* BEGIN Passage shown *

By Erik Larson, Bloomberg
6 May 2009
Chevron Corp. may have misled shareholders about the risk it faces in a potential $27 billion lawsuit alleging it caused “massive” oil pollution in Ecuador, New York’s attorney general said in a letter to the company.
The second-largest U.S. oil producer said in public filings that the Ecuadorian court handling the case lacks jurisdiction, even though the energy firm had consented to the South American country’s authority in the lawsuit, Attorney General Andrew Cuomo said in a May 4 letter to the company.
Cuomo asked Chevron Chief Executive Officer David O’Reilly to clarify by May 11 the amount of risk it faces in the case, to ensure that “public statements about the litigation are accurate and complete,” according to the letter. Cuomo asked O’Reilly to estimate possible damages and disclose its reserves.

* END Passage shown *
* BEGIN Given information *

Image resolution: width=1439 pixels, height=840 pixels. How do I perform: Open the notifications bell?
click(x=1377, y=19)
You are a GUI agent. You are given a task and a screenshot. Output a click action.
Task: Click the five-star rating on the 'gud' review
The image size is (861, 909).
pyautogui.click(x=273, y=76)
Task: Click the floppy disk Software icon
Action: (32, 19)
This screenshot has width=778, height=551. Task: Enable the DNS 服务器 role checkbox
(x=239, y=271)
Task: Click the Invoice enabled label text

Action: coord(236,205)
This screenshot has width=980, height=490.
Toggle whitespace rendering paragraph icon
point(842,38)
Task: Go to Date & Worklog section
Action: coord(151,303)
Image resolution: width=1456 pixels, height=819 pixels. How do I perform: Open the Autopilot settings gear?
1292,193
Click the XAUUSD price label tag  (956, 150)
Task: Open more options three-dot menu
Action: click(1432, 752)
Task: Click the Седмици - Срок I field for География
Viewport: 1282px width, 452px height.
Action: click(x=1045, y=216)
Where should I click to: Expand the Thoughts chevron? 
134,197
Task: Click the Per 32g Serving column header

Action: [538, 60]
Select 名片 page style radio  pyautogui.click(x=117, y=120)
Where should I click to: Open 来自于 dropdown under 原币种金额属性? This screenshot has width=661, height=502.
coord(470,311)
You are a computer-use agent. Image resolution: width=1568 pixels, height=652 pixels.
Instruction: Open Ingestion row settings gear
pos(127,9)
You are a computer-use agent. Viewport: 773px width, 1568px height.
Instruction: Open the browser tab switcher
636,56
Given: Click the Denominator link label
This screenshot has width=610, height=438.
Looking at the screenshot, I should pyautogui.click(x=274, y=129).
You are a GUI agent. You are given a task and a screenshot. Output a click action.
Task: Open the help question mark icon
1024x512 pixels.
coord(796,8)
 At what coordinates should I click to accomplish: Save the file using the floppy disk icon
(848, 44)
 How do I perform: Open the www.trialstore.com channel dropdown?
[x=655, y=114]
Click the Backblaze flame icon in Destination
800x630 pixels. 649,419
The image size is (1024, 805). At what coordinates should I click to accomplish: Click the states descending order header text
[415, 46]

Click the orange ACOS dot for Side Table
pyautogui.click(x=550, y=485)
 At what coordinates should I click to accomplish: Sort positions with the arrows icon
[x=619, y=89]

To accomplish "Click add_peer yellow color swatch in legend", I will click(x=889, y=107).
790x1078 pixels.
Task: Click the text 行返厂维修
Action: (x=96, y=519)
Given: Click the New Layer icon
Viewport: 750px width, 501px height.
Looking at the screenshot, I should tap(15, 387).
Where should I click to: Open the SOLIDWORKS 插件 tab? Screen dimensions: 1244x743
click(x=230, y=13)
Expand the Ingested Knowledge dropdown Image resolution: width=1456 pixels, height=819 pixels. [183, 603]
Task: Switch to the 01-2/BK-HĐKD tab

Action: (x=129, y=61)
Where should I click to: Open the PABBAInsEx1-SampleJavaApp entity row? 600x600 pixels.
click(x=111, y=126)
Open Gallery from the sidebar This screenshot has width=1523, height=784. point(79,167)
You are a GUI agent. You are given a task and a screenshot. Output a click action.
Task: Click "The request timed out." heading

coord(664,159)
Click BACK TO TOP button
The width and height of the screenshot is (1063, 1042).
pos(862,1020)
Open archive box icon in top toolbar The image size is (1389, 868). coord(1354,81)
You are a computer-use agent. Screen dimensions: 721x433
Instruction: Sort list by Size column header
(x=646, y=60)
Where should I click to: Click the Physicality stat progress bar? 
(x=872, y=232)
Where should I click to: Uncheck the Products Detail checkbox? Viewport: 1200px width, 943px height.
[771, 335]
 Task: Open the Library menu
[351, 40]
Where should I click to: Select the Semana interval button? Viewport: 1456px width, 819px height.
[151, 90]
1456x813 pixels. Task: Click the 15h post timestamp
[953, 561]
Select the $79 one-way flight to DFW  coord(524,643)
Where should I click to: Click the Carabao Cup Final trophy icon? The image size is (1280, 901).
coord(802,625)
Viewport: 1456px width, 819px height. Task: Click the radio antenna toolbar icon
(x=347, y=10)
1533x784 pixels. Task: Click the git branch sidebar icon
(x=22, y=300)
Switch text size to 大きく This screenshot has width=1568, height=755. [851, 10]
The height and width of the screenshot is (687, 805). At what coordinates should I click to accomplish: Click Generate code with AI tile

* END Given information *

* [Written task 1]:
Name every person the Chevron article mentions.
* [Written task 2]:
According to the Chevron article, by what date was Chevron's chief executive asked to clarify the company's risk in the case?
* [Written task 3]:
Write a continuation of the Chevron article, picking up after its last sentence.

* [Reply 1]:
Erik Larson, Andrew Cuomo, David O'Reilly

* [Reply 2]:
May 11

* [Reply 3]:
Chevron Chief Financial Officer Patricia Yarrington told investors in a May 1 conference call that the case will likely drag on for years because the company plans to appeal any ruling ordering it to pay damages.
“From a shareholder perspective I think it’s interesting to pay attention to certainly and stay on top of it, but I don’t see that there’s a financial impact coming as a result of this,” Yarrington said during the call, according to a transcript.
There’s “not much factual data” behind a consultant’s estimate that the case could lead to $27 billion in damages, she said.
Kent Robertson, a Chevron spokesman, said May 1 that the judge in the case has suggested he may rule in November.
Chevron shareholders, including New York state and New York City public pension funds “have a right to know what contingencies, if any, have been taken by Chevron in recognition of a possible adverse ruling in the litigation,” Cuomo said.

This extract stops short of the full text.